La supervivencia de la marca alemana Opel demandará, además de ayudas estatales, de la supresión de por lo menos 3.500 puestos de trabajo, según estimó el presidente de General Motors Europa, Carl-Peter Forster.

“Todos tendremos que asumir más recortes salariales. Y a ello se sumará la supresión de no más de 3.500 puestos, espero”, sostuvo Forster en declaraciones que reprodujo el diario alemán Bild.

El ejecutivo de la terminal norteamericana se manifestó partidario de la intervención del Estado alemán, del que espera recibir ayuda de u$s4.100 millones. Según los cálculos, la automotriz alemana necesitaría de un aporte por algo más de u$s8.700 millones para poder seguir operando.

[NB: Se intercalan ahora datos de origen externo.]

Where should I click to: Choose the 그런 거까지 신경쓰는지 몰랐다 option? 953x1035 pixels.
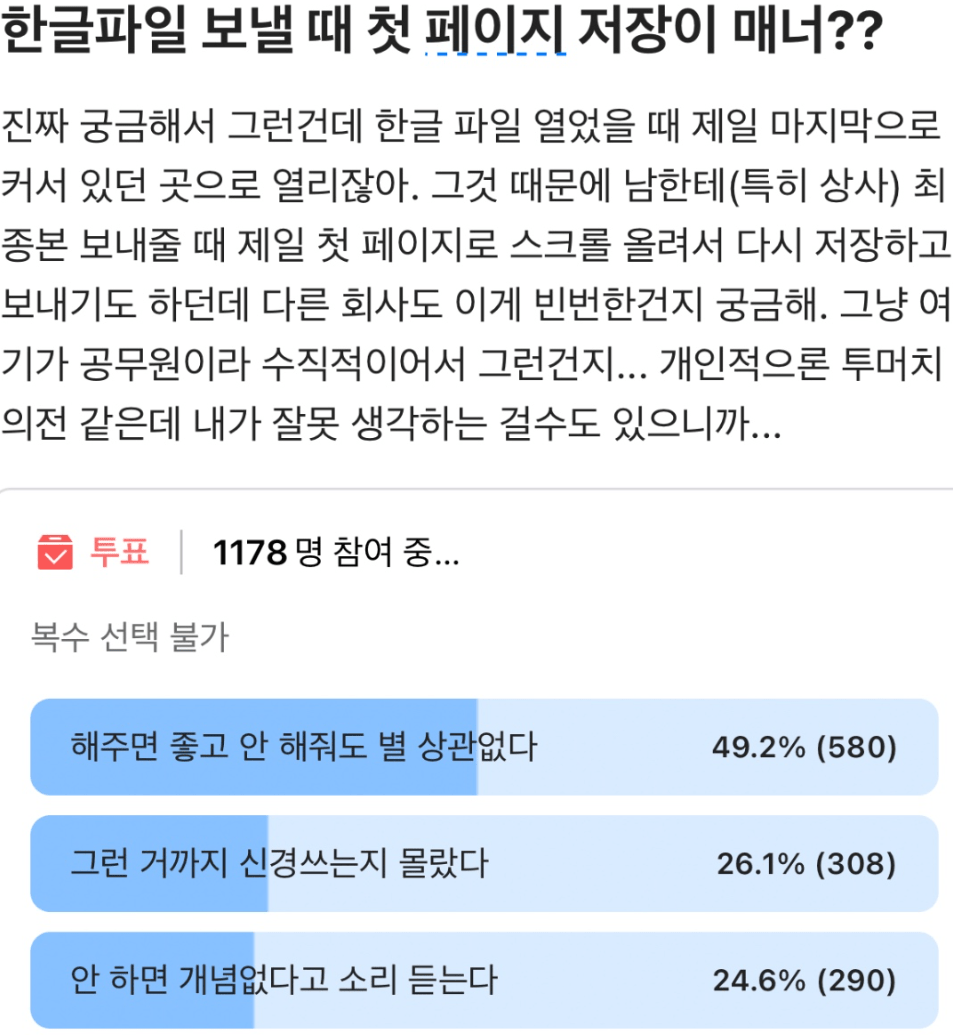pos(484,863)

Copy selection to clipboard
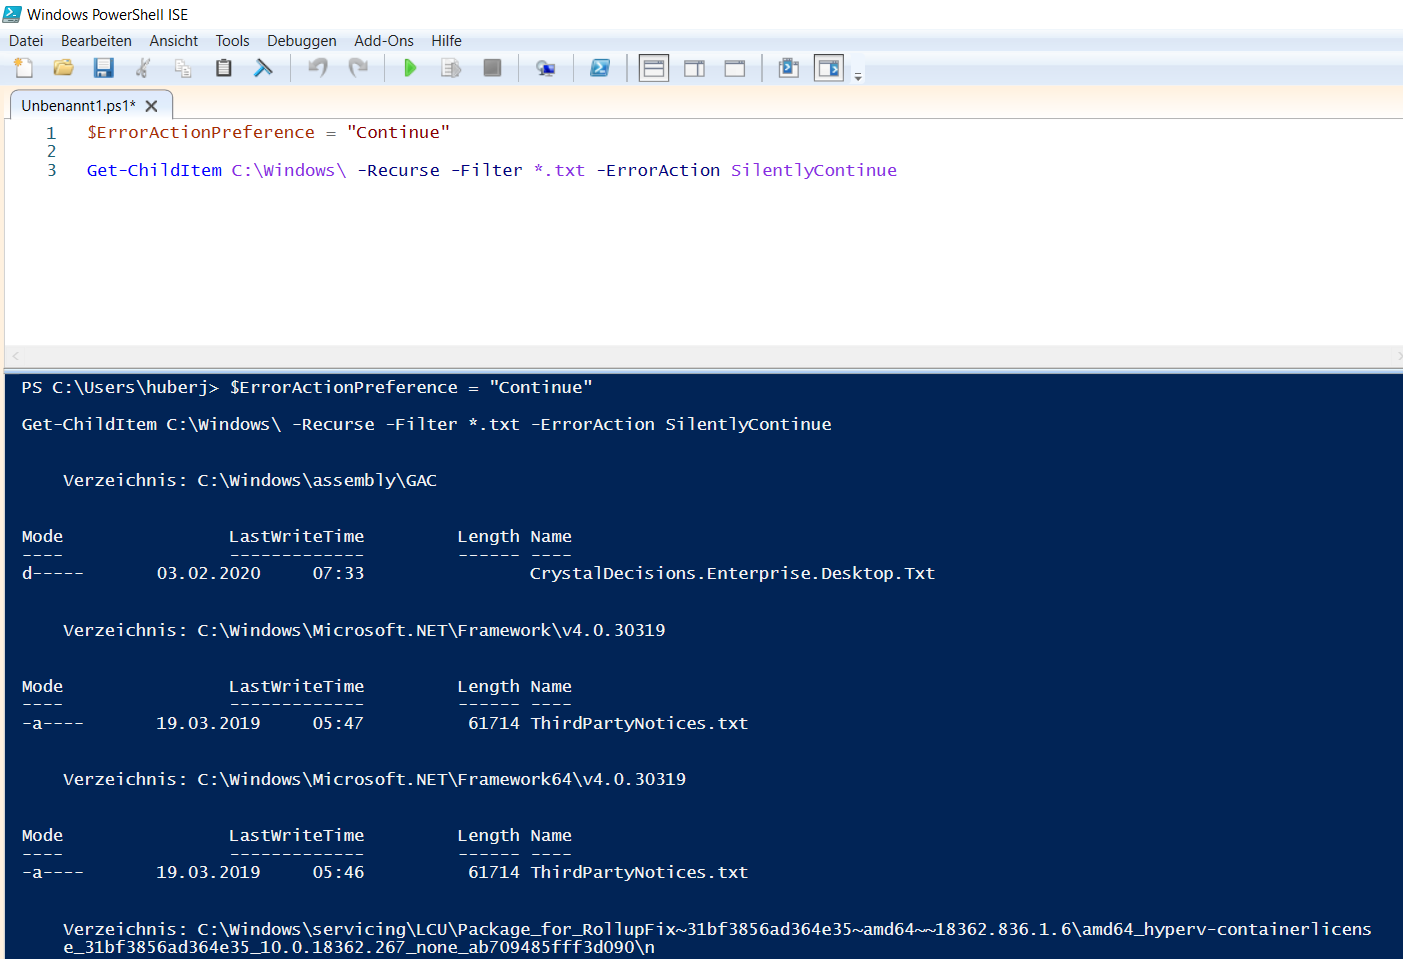point(182,67)
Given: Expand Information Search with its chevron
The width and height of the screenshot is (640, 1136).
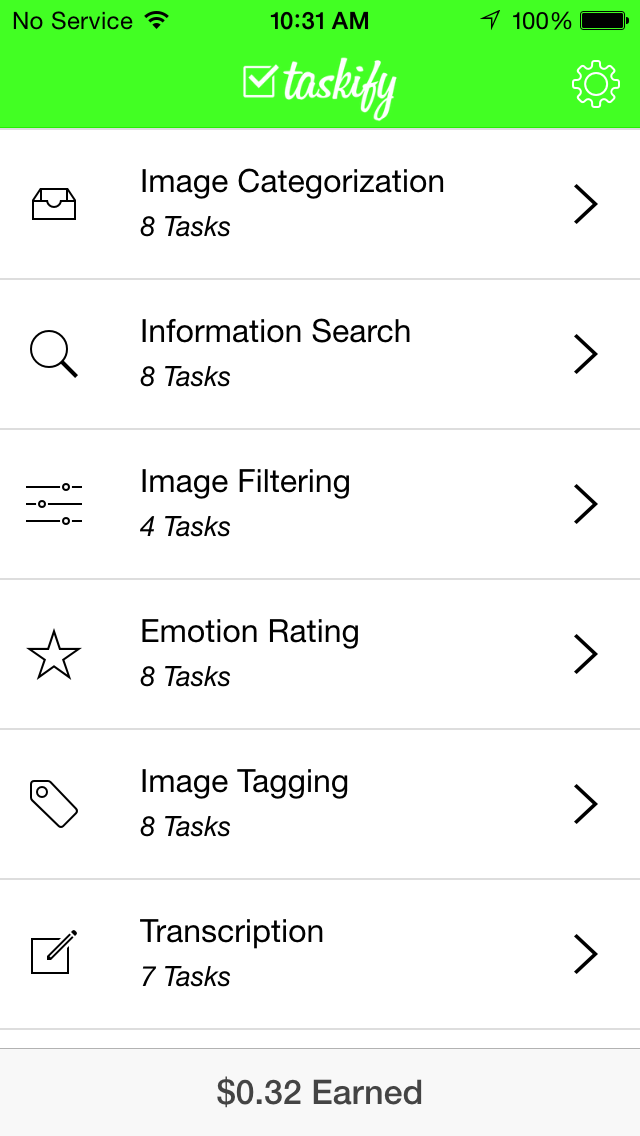Looking at the screenshot, I should [586, 354].
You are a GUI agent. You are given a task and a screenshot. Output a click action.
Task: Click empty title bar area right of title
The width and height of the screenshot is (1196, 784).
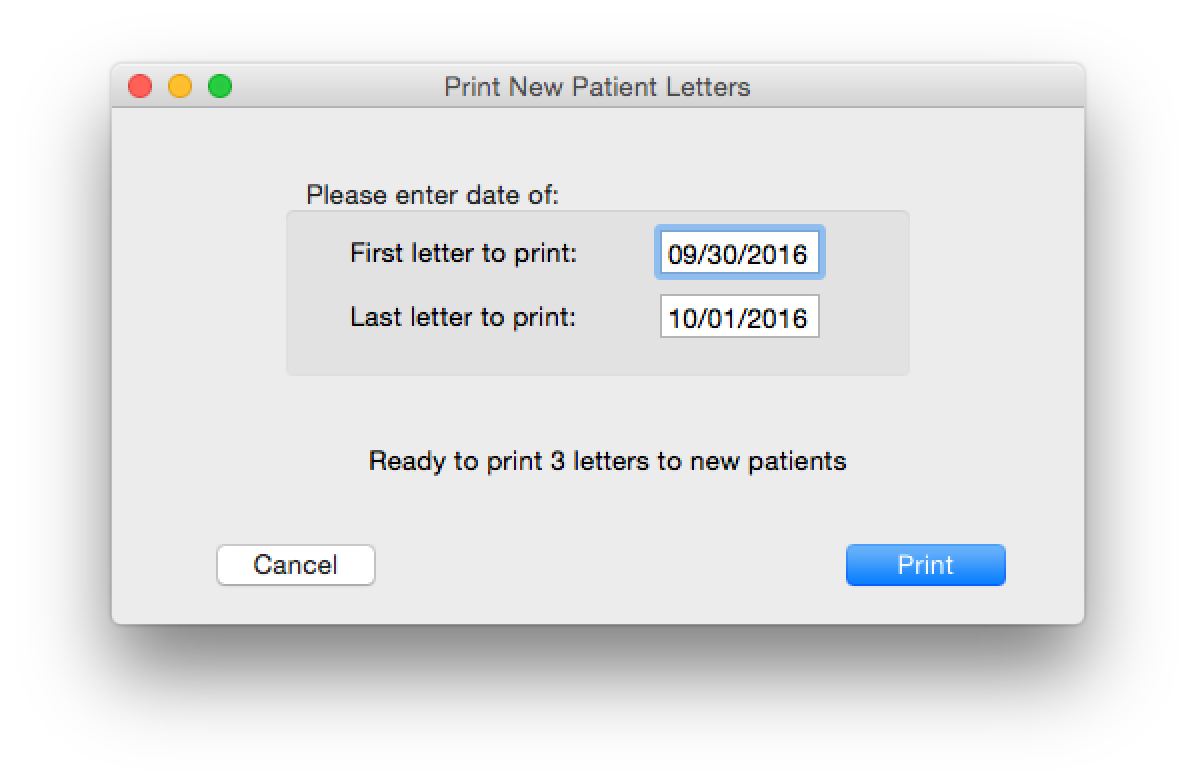click(x=920, y=87)
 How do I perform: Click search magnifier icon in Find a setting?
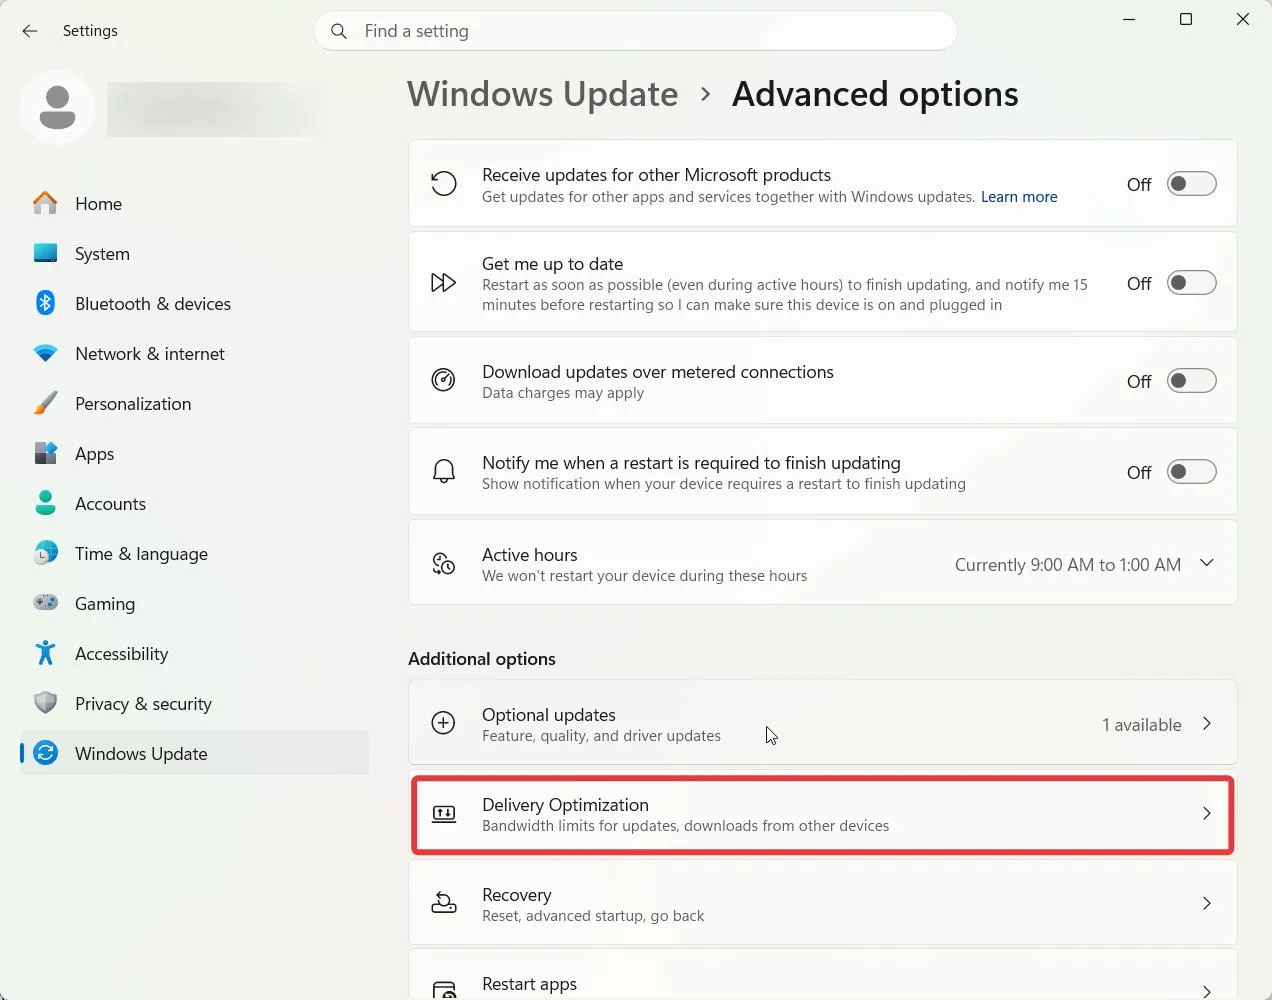pyautogui.click(x=339, y=31)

En la actualidad, la automotriz emplea a unos 25.000 trabajadores en cuatro plantas alemanas, así como a 7.300 en Zaragoza, España; 3.700 en Amberes, Bélgica, y 4.100 en la polaca Gliwice.

PROGRAMA.

Esta semana, la empresa Opel presentó al gobierno alemán un plan de saneamiento y espera respuesta. Por ese motivo, el ministro de Economía de Alemania, Karl-Theodor zu Guttenberg, viajará la semana próxima a los Estados Unidos para reunirse con ejecutivos de General Motors y representantes del gobierno estadounidense que ha aprobado aportes para su industria automotriz.

Forster precisó que la quiebra de Opel acarrearía la supresión de 300.000 puestos en toda Europa, incluidos los de los proveedores y los concesionarios.